Researchers harness new pooled, image-based screening method to probe the functions of over 5,000 essential genes in human cells.
Nicole Davis | Whitehead Institute
November 21, 2022
A team of scientists at the Whitehead Institute for Biomedical Research and the Broad Institute of MIT and Harvard has systematically evaluated the functions of over 5,000 essential human genes using a novel, pooled, imaged-based screening method. Their analysis harnesses CRISPR-Cas9 to knock out gene activity and forms a first-of-its-kind resource for understanding and visualizing gene function in a wide range of cellular processes with both spatial and temporal resolution. The team’s findings span over 31 million individual cells and include quantitative data on hundreds of different parameters that enable predictions about how genes work and operate together. The new study appears in the Nov. 7 online issue of the journal Cell.
“For my entire career, I’ve wanted to see what happens in cells when the function of an essential gene is eliminated,” says MIT Professor Iain Cheeseman, who is a senior author of the study and a member of Whitehead Institute. “Now, we can do that, not just for one gene but for every single gene that matters for a human cell dividing in a dish, and it’s enormously powerful. The resource we’ve created will benefit not just our own lab, but labs around the world.”
Systematically disrupting the function of essential genes is not a new concept, but conventional methods have been limited by various factors, including cost, feasibility, and the ability to fully eliminate the activity of essential genes. Cheeseman, who is the Herman and Margaret Sokol Professor of Biology at MIT, and his colleagues collaborated with MIT Associate Professor Paul Blainey and his team at the Broad Institute to define and realize this ambitious joint goal. The Broad Institute researchers have pioneered a new genetic screening technology that marries two approaches — large-scale, pooled, genetic screens using CRISPR-Cas9 and imaging of cells to reveal both quantitative and qualitative differences. Moreover, the method is inexpensive compared to other methods and is practiced using commercially available equipment.

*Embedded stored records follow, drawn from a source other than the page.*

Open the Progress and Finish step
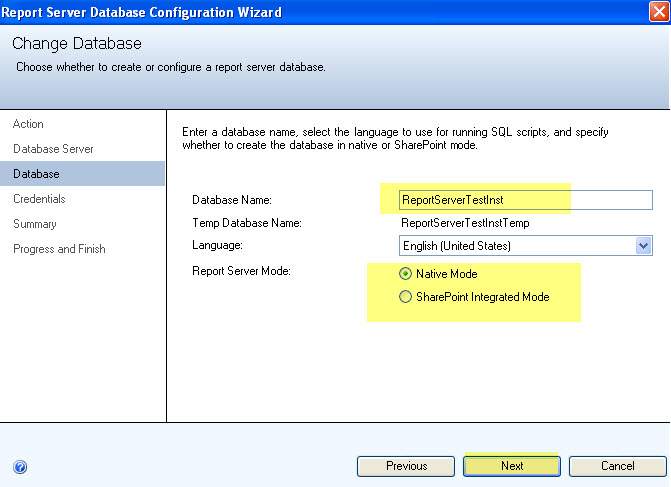Screen dimensions: 671x487 point(59,249)
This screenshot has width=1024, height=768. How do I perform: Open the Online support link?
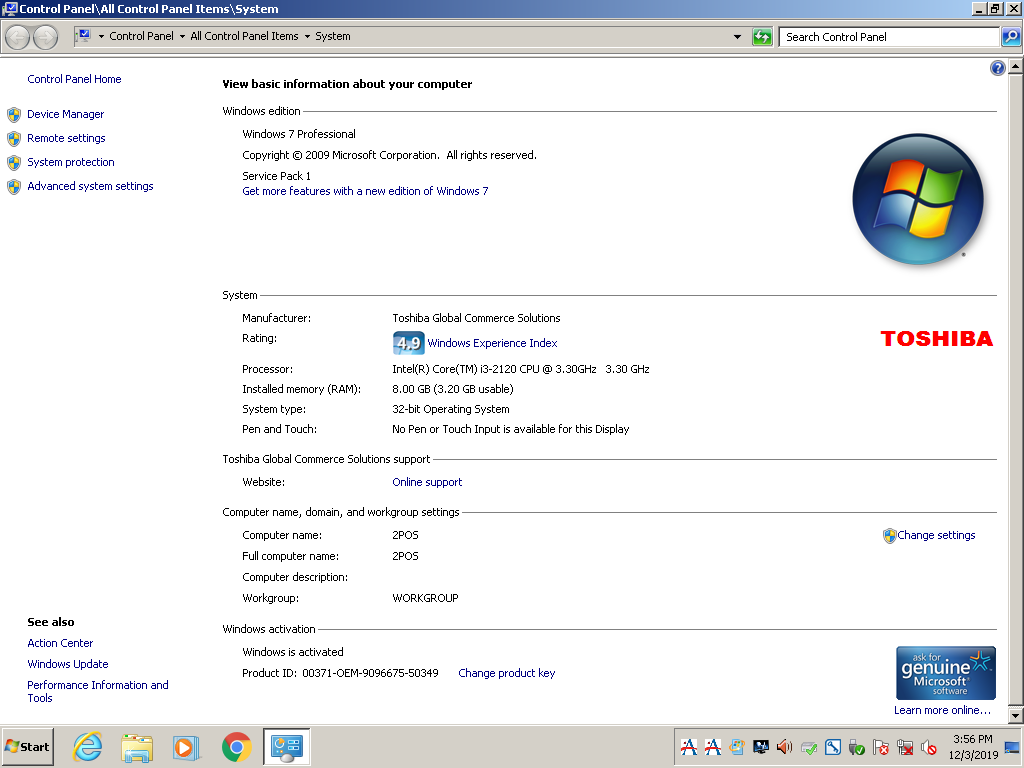[427, 482]
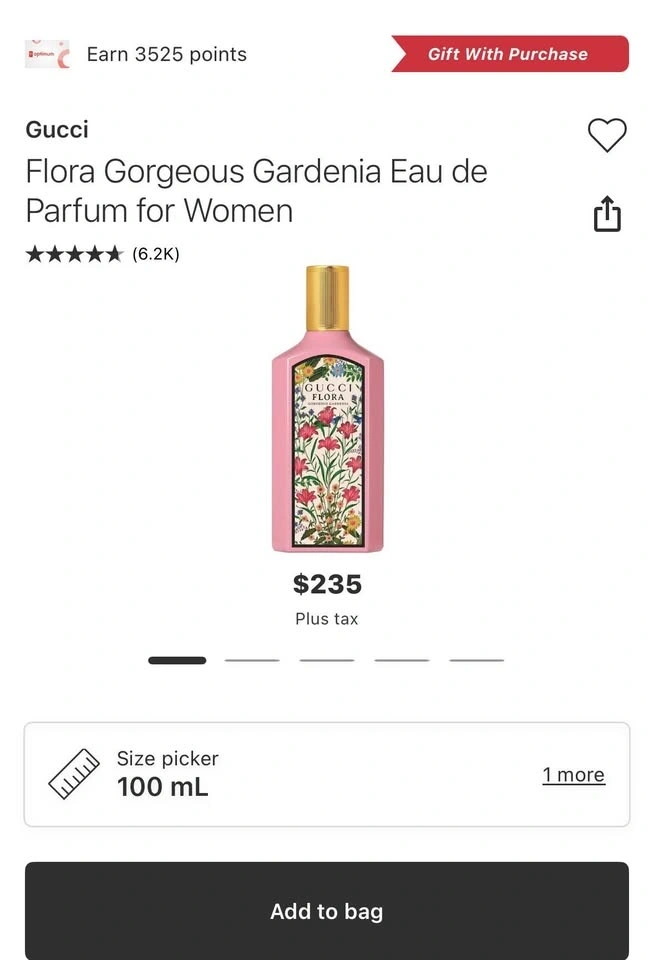The width and height of the screenshot is (654, 960).
Task: Tap the $235 price
Action: click(327, 584)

“We are proud to show the incredible resolution of cellular processes that are accessible with low-cost imaging assays in partnership with Iain’s lab at the Whitehead Institute,” says Blainey, a senior author of the study, an associate professor in the Department of Biological Engineering at MIT, a member of the Koch Institute for Integrative Cancer Research at MIT, and a core institute member at the Broad Institute. “And it’s clear that this is just the tip of the iceberg for our approach. The ability to relate genetic perturbations based on even more detailed phenotypic readouts is imperative, and now accessible, for many areas of research going forward.”
Cheeseman adds, “The ability to do pooled cell biological screening just fundamentally changes the game. You have two cells sitting next to each other and so your ability to make statistically significant calculations about whether they are the same or not is just so much higher, and you can discern very small differences.”
Cheeseman, Blainey, lead authors Luke Funk and Kuan-Chung Su, and their colleagues evaluated the functions of 5,072 essential genes in a human cell line. They analyzed four markers across the cells in their screen — DNA; the DNA damage response, a key cellular pathway that detects and responds to damaged DNA; and two important structural proteins, actin and tubulin. In addition to their primary screen, the scientists also conducted a smaller, follow-up screen focused on some 200 genes involved in cell division (also called “mitosis”). The genes were identified in their initial screen as playing a clear role in mitosis but had not been previously associated with the process. These data, which are made available via a companion website, provide a resource for other scientists to investigate the functions of genes they are interested in.
“There’s a huge amount of information that we collected on these cells. For example, for the cells’ nucleus, it is not just how brightly stained it is, but how large is it, how round is it, are the edges smooth or bumpy?” says Cheeseman. “A computer really can extract a wealth of spatial information.”
Flowing from this rich, multi-dimensional data, the scientists’ work provides a kind of cell biological “fingerprint” for each gene analyzed in the screen. Using sophisticated computational clustering strategies, the researchers can compare these fingerprints to each other and construct potential regulatory relationships among genes. Because the team’s data confirms multiple relationships that are already known, it can be used to confidently make predictions about genes whose functions and/or interactions with other genes are unknown.
There are a multitude of notable discoveries to emerge from the researchers’ screening data, including a surprising one related to ion channels. Two genes, AQP7 and ATP1A1, were identified for their roles in mitosis, specifically the proper segregation of chromosomes. These genes encode membrane-bound proteins that transport ions into and out of the cell. “In all the years I’ve been working on mitosis, I never imagined ion channels were involved,” says Cheeseman.
He adds, “We’re really just scratching the surface of what can be unearthed from our data. We hope many others will not only benefit from — but also build upon — this resource.”
This work was supported by grants from the U.S. National Institutes of Health as well as support from the Gordon and Betty Moore Foundation, a National Defense Science and Engineering Graduate Fellowship, and a Natural Sciences and Engineering Research Council Fellowship.